Reconstruction of the history of anthropogenic CO2 concentrations in the ocean

S. Khatiwala* (Lamont-Doherty Earth Observatory of Columbia University, Palisades, NY 10964, U.S.A.), F. Primeau (Department of Earth System Science, University of California, Irvine, CA 92697, U.S.A.) and T. Hall (NASA Goddard Institute for Space Studies, 2880 Broadway, New York, NY 10025, U.S.A.)

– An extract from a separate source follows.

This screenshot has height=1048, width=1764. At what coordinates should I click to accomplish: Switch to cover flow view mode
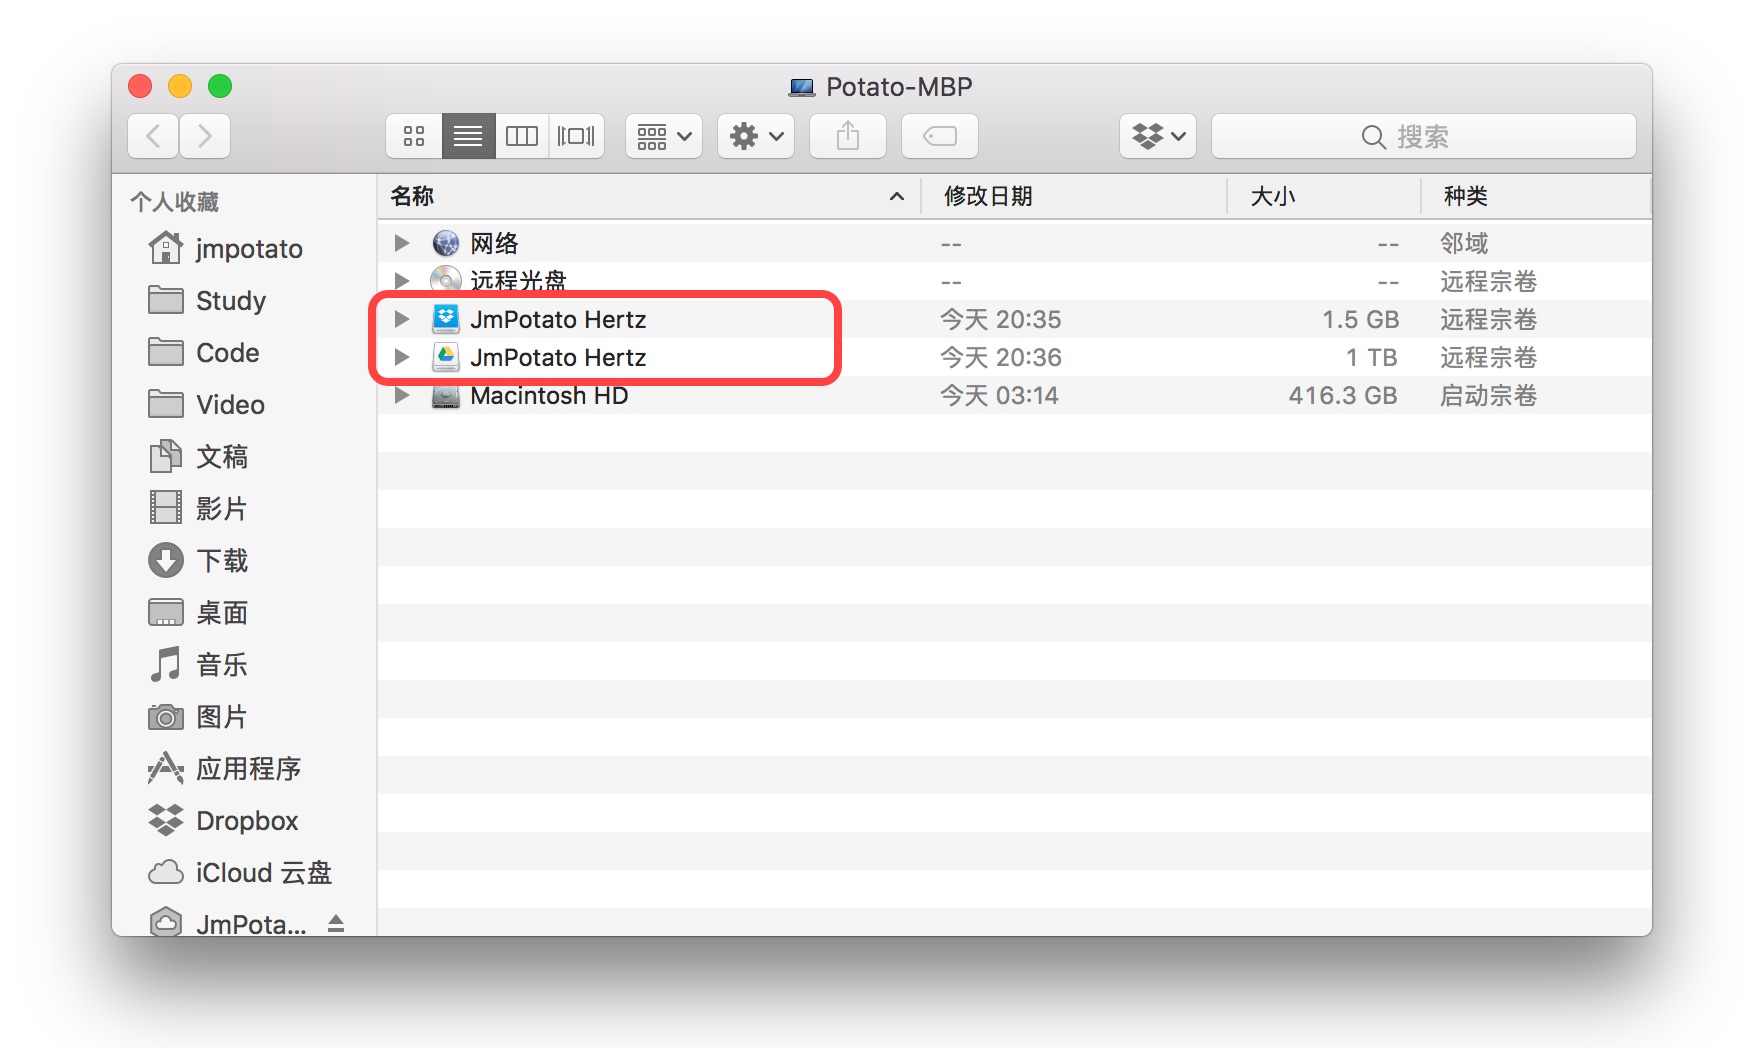[x=576, y=136]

The release of fossil fuel CO2 to the atmosphere by human activity has been implicated as the predominant cause of recent global climate change1. The ocean plays a crucial role in mitigating the effects of this perturbation to the climate system, sequestering 20-35% of anthropogenic CO2 emissions2, 3, 4. Although much progress has been made in recent years in understanding and quantifying this sink, considerable uncertainties remain as to the distribution of anthropogenic CO2 in the ocean, its rate of uptake over the industrial era, and the relative roles of the ocean and terrestrial biosphere in anthropogenic CO2 sequestration. Here we address these questions by presenting an observationally based reconstruction of the spatially resolved, time-dependent history of anthropogenic carbon in the ocean over the industrial era. Our approach is based on the recognition that the transport of tracers in the ocean can be described by a Green's function, which we estimate from tracer data using a maximum entropy deconvolution technique. Our results indicate that ocean uptake of anthropogenic CO2 has increased sharply since the 1950s, with a small decline in the rate of increase in the last few decades. We estimate the inventory and uptake rate of anthropogenic CO2 in 2008 at 140 plusminus 25 Pg C and 2.3 plusminus 0.6 Pg C yr-1, respectively. We find that the Southern Ocean is the primary conduit by which this CO2 enters the ocean (contributing over 40% of the anthropogenic CO2 inventory in the ocean in 2008). Our results also suggest that the terrestrial biosphere was a source of CO2 until the 1940s, subsequently turning into a sink. Taken over the entire industrial period, and accounting for uncertainties, we estimate that the terrestrial biosphere has been anywhere from neutral to a net source of CO2, contributing up to half as much CO2 as has been taken up by the ocean over the same period.